In tausenden von privaten Blogs berichten Leute über ihre Familie, ihren Verein, ihren Haustiere, ihren Garten, ihre Hochzeit im Standesamt Hannover oder auch ihre Urlaubsreise. Letzeres ist oftmals auch ganz hilfreich, wenn man selbst eine Urlaubsreise plant und ein paar Tipps zu den Hotels, zu Freizeitgestaltung usw. gebrauchen könnte.

Reisegeschichten sind generell ein schöner Einstieg in eine Schriftstellerkarriere, denn man hat immer eine individuelle Story, die man zusätzlich noch schön ausmalen kann. Und wie eine alte Weisheit besagt „Wenn man eine Reise tut, kann man was erzählen“ kann man selbst über einen 3tägigen Aufenthalt in den recht idyllischen aber wenig aufregenden Bad Hindelang Ferienwohnungen einen ganzen Roman schreiben.
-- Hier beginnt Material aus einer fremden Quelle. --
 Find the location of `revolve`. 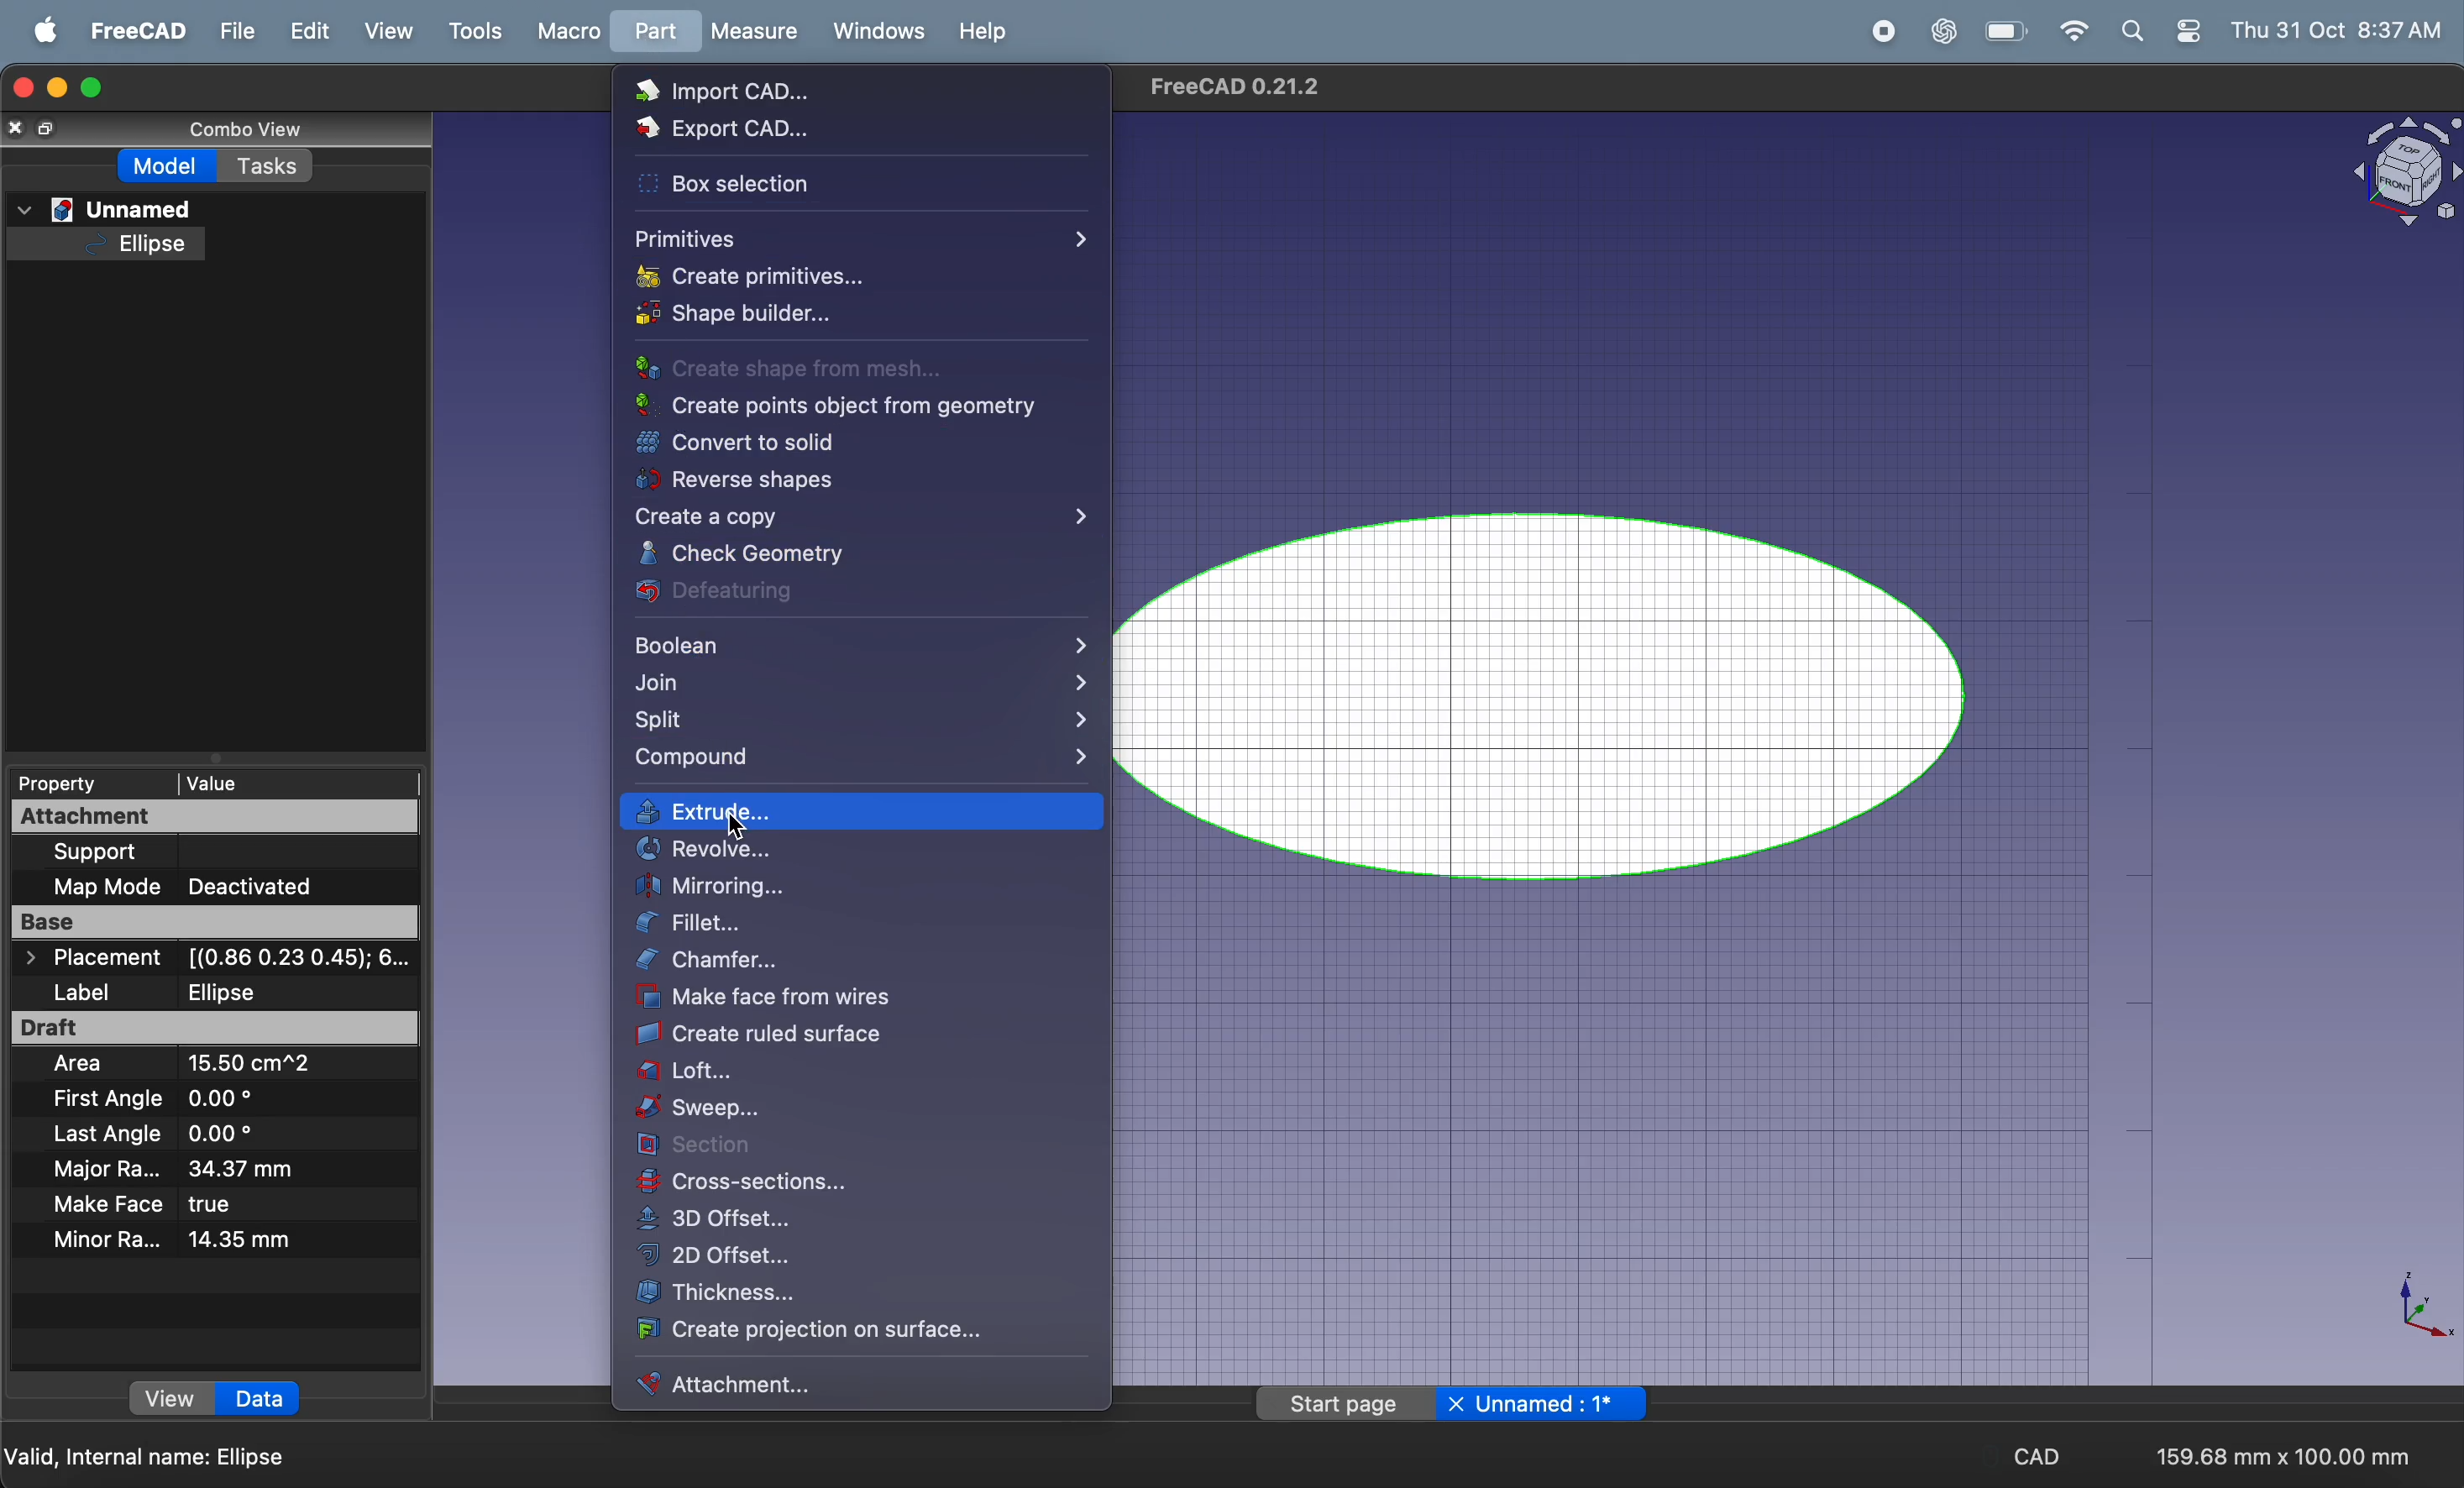

revolve is located at coordinates (851, 850). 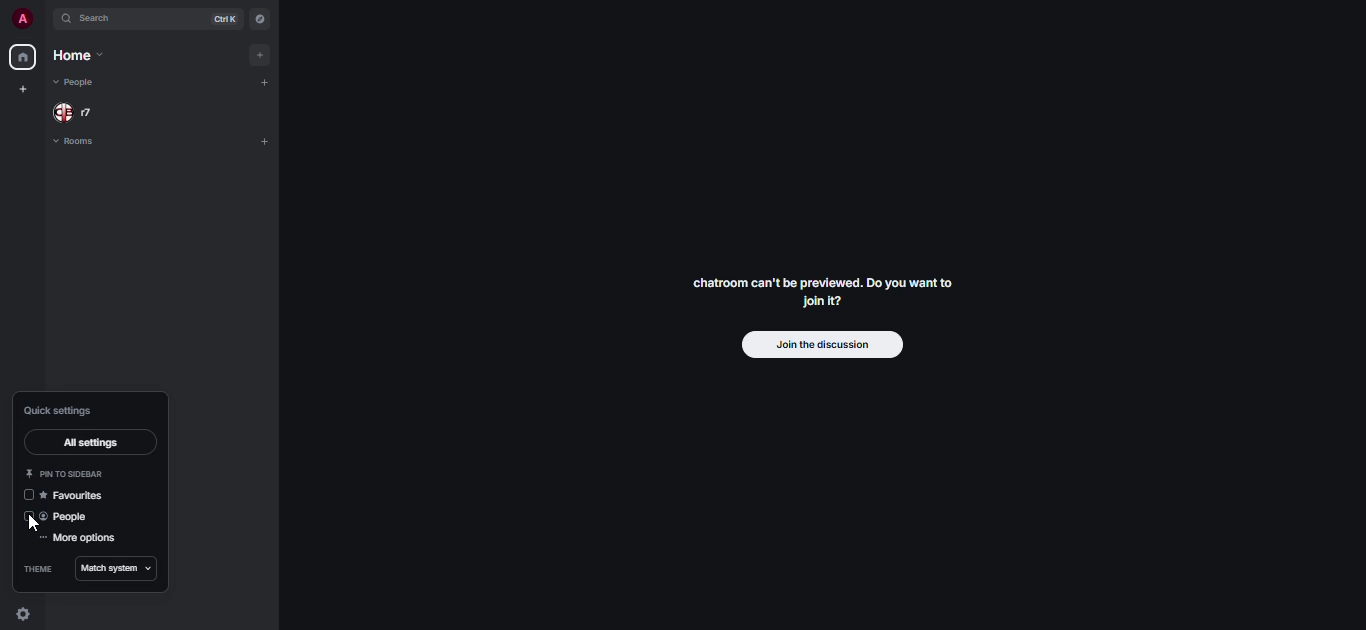 What do you see at coordinates (21, 57) in the screenshot?
I see `home` at bounding box center [21, 57].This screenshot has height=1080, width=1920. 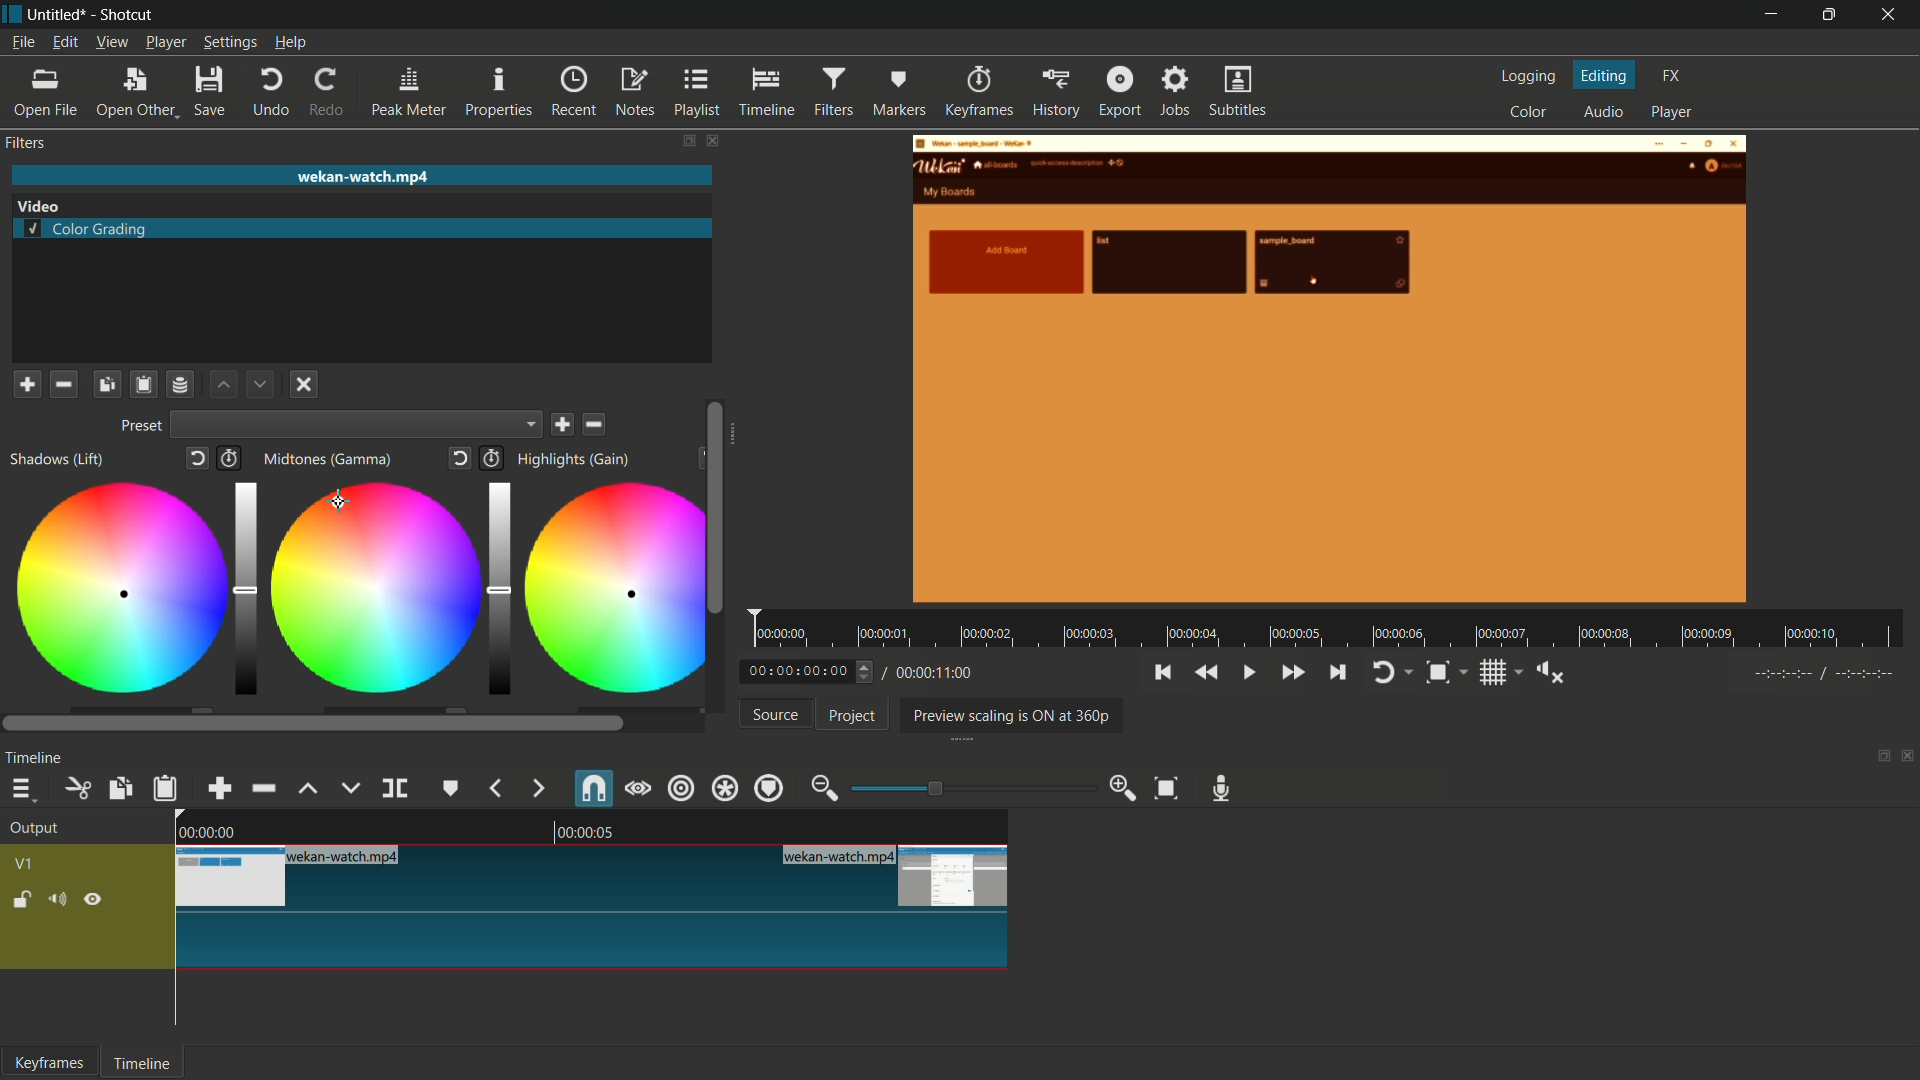 What do you see at coordinates (493, 788) in the screenshot?
I see `previous marker` at bounding box center [493, 788].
Ein wenig Phantasie, Liebe zur Natur und den Bergen vorausgesetzt.

Dass man über seinen Urlaub ein ganzes Buch schreiben könnte, fällt vielen Leuten leider immer erst hinterher ein. Und dann bekommen sie die Story chronologisch nicht mehr auf die Reihe, weil sie es einfach zu viele Erlebnisse waren und man bei dem ein oder anderen vielleicht auch nicht mehr ganz nüchtern war. Deshalb ist es ratsam als angehender Schriftsteller immer ein kleines Tagebuch zu führen, wo man sich Stichpunkte über das Erlebte macht. Das kann man am Abend vor dem Zubettgehen tun oder spätestens am Morgen danach nachholen, bevor wieder neue Abenteuer im Jugendhotel Berlin auf einen warten. So erinnert man sich selbst nach einem Monat noch genau an viele Details und kann sie in schönen Worten zu einem interessanten Reisebericht zusammenfassen.